A síndrome de burnout, reconhecida pela Organização Mundial da Saúde (OMS) como um fenômeno ocupacional provocado pelo estresse crônico no trabalho, ganhou destaque nos últimos dias. No Estado do Rio de Janeiro, servidores públicos contam com uma legislação específica voltada à prevenção, diagnóstico e tratamento da condição.
A Lei 11.211/26, aprovada pela Assembleia Legislativa do Estado do Rio de Janeiro (Alerj), estabelece diretrizes para ampliar a assistência aos servidores e fortalecer as políticas de saúde mental no serviço público.
Entre as medidas previstas estão o acompanhamento dos casos por equipes multidisciplinares, formadas por profissionais de diferentes áreas da saúde, além da realização de campanhas educativas sobre as causas, os sintomas e as formas de prevenção da síndrome.

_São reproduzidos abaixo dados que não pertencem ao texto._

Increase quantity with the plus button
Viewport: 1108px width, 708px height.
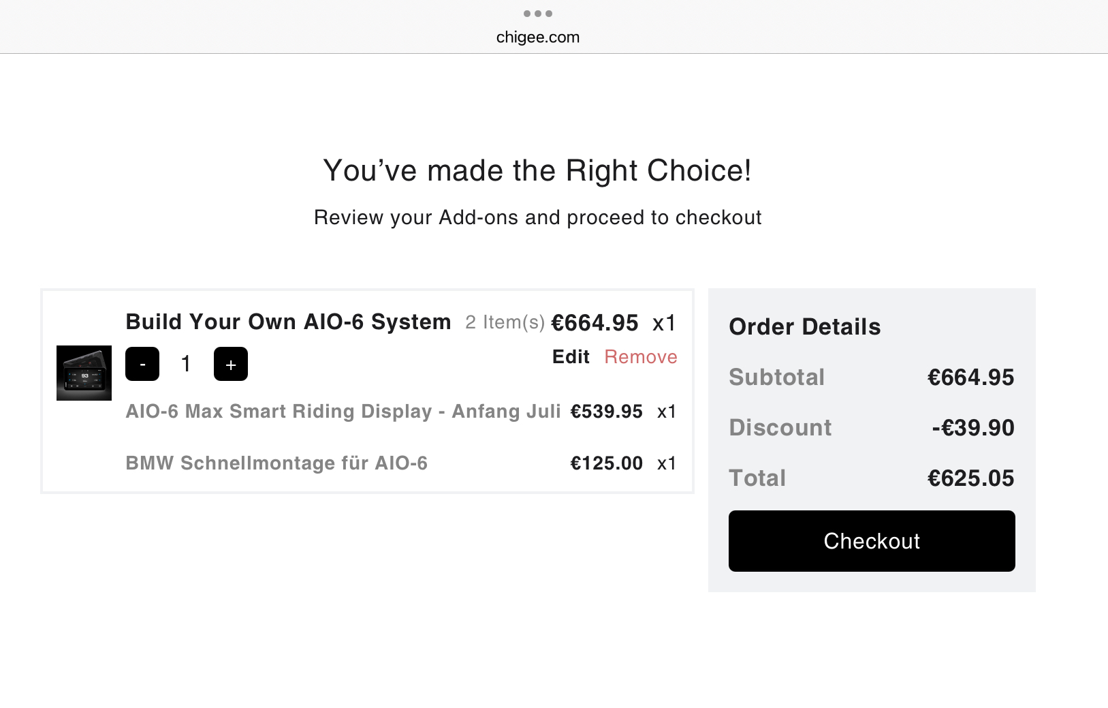pos(231,364)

A legislação também determina a capacitação contínua de profissionais da saúde para aprimorar o diagnóstico e o tratamento, além de incentivar a integração entre áreas como saúde, educação, segurança e medicina do trabalho. A proposta também prevê o desenvolvimento de estudos e políticas públicas voltadas à prevenção do esgotamento profissional.
De acordo com a psicóloga Cláudia Távora, do Departamento Médico da Alerj, o burnout é resultado do estresse crônico relacionado ao ambiente de trabalho e pode provocar sintomas como cansaço excessivo, dificuldade de concentração, sensação de incompetência, insônia, dores de cabeça e alterações na pressão arterial.

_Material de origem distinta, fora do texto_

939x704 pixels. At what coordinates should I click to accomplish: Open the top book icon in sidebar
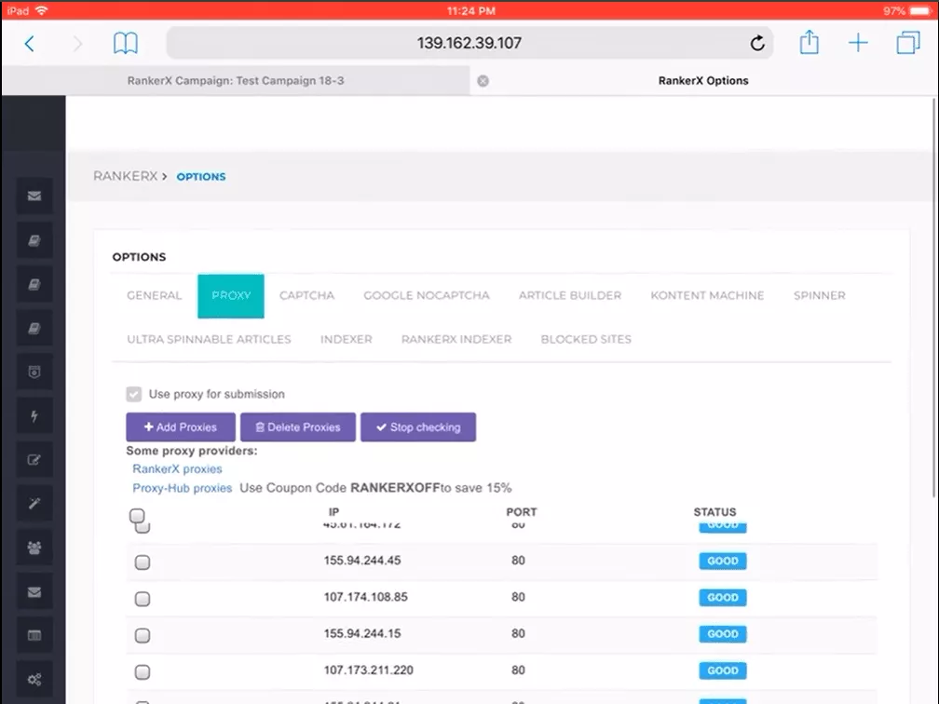pyautogui.click(x=34, y=240)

A especialista explica que, embora o estresse seja uma resposta natural diante das demandas do dia a dia, o burnout indica que a pessoa atingiu um limite físico e emocional. Segundo ela, o diagnóstico deve ser realizado por psicólogos e psiquiatras, e o tratamento deve ser acompanhado por profissionais especializados.
Entre as recomendações para prevenir a síndrome estão manter uma rotina equilibrada, fazer pausas durante a jornada de trabalho, dormir bem, praticar atividades físicas regularmente, reservar momentos de lazer e reduzir o tempo de exposição às telas.
O tema voltou ao debate após Maria Rita contar, em entrevista ao jornal O Globo, que desenvolveu burnout em 2024, depois de enfrentar um período de forte pressão emocional, agravado pelo roubo do caminhão que transportava os equipamentos de sua equipe. A cantora afirmou que continuou trabalhando mesmo após o diagnóstico, decisão que hoje diz não recomendar.
Após quase dois anos de tratamento, a artista retomou a agenda de apresentações com a turnê Redescobrir Vol. 2 e destacou a importância de buscar ajuda profissional e cuidar da saúde mental.